La Corée du Sud va mettre en place samedi de nouvelles procédures d'adoption pour mettre fin à une pratique datant de plusieurs décennies, consistant à les confier à des agences privées, cibles de nombreuses critiques pour des abus.

La Corée du Sud, la quatrième économie d'Asie et une puissance culturelle mondiale, a envoyé vers l'étranger plus de 140'000 enfants entre 1955 et 1999. Mais une enquête officielle a conclu cette année que la procédure internationale pour les adoptions a été entachée d'irrégularités, y compris des «enregistrements frauduleux d'orphelins, des falsifications d'identité et la vérification inadéquate des parents adoptifs».

Les droits des enfants sud coréens ont été violés, a conclu l'enquête menée par une commission de vérité. Cette instance indépendante mise en place par l'Etat a appelé à des excuses publiques et a imputé au gouvernement la responsabilité de la situation, en particulier pour l'absence de règlementation concernant les frais d'adoption qui a mené à une industrie axée sur le profit.

Défendre les droits des enfants

Samedi, la Corée du Sud va introduire «un système public d'adoption entièrement restructuré dans lequel l'Etat et les gouvernements locaux prennent l'entière responsabilité de l'ensemble de la procédure d'adoption», a indiqué le ministre de la Santé sud-coréen. Ce changement est «un pas significatif pour assurer la sécurité et défendre les droits des enfants adoptés», a ajouté le ministre.
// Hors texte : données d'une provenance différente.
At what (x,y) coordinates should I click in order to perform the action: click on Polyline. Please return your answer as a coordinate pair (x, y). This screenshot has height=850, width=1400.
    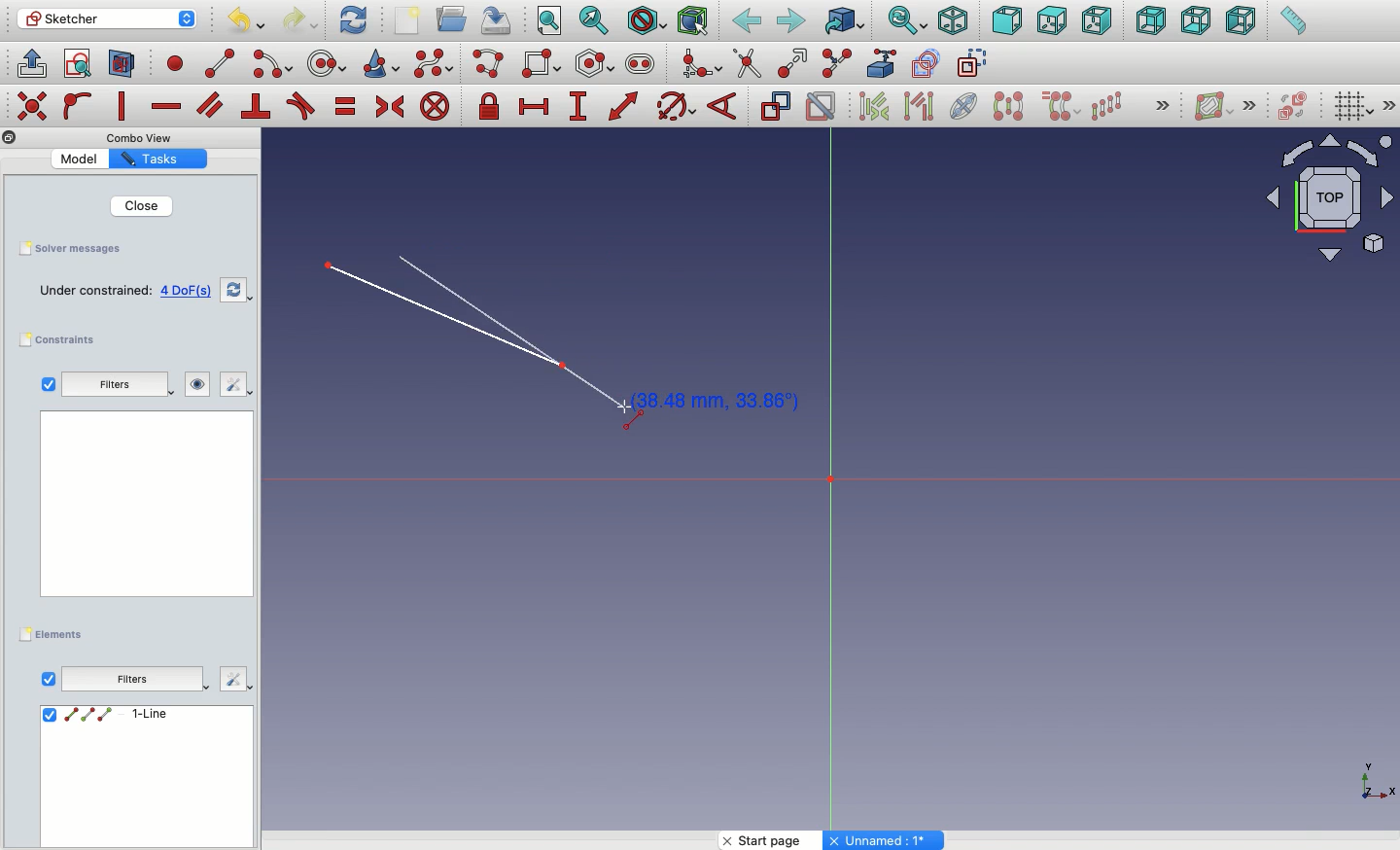
    Looking at the image, I should click on (492, 64).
L'adoption internationale a débuté après la guerre de Corée pour éloigner les enfants nés de mère coréenne et de père soldat américain dans un pays qui prône l'homogénéité ethnique. Elle est devenue une véritable industrie dans les années 70 et 80, rapportant aux agences d'adoption des millions de dollars alors que la Corée du Sud surmontait la pauvreté d'après-guerre avec un développement économique rapide et agressif.

Mais le système a échoué dans la mise en place «de véritables procédures légales de consentement» pour les parents sud-coréens menant à des affaires, largement publiées, d'enfants perdus placés sur des listes pour l'adoption à l'étranger, a estimé la commission en mars. Le président de la commission Park Sun-young avait à cette occasion qualifié ces faits de «partie honteuse» de l'Histoire sud-coréenne.

Selon le nouveau système, des procédures clés – comme l'évaluation des parents adoptifs potentiels et leur compatibilité avec des enfants – seront examinées par un comité ministériel, selon le principe du «meilleur intérêt de l'enfant».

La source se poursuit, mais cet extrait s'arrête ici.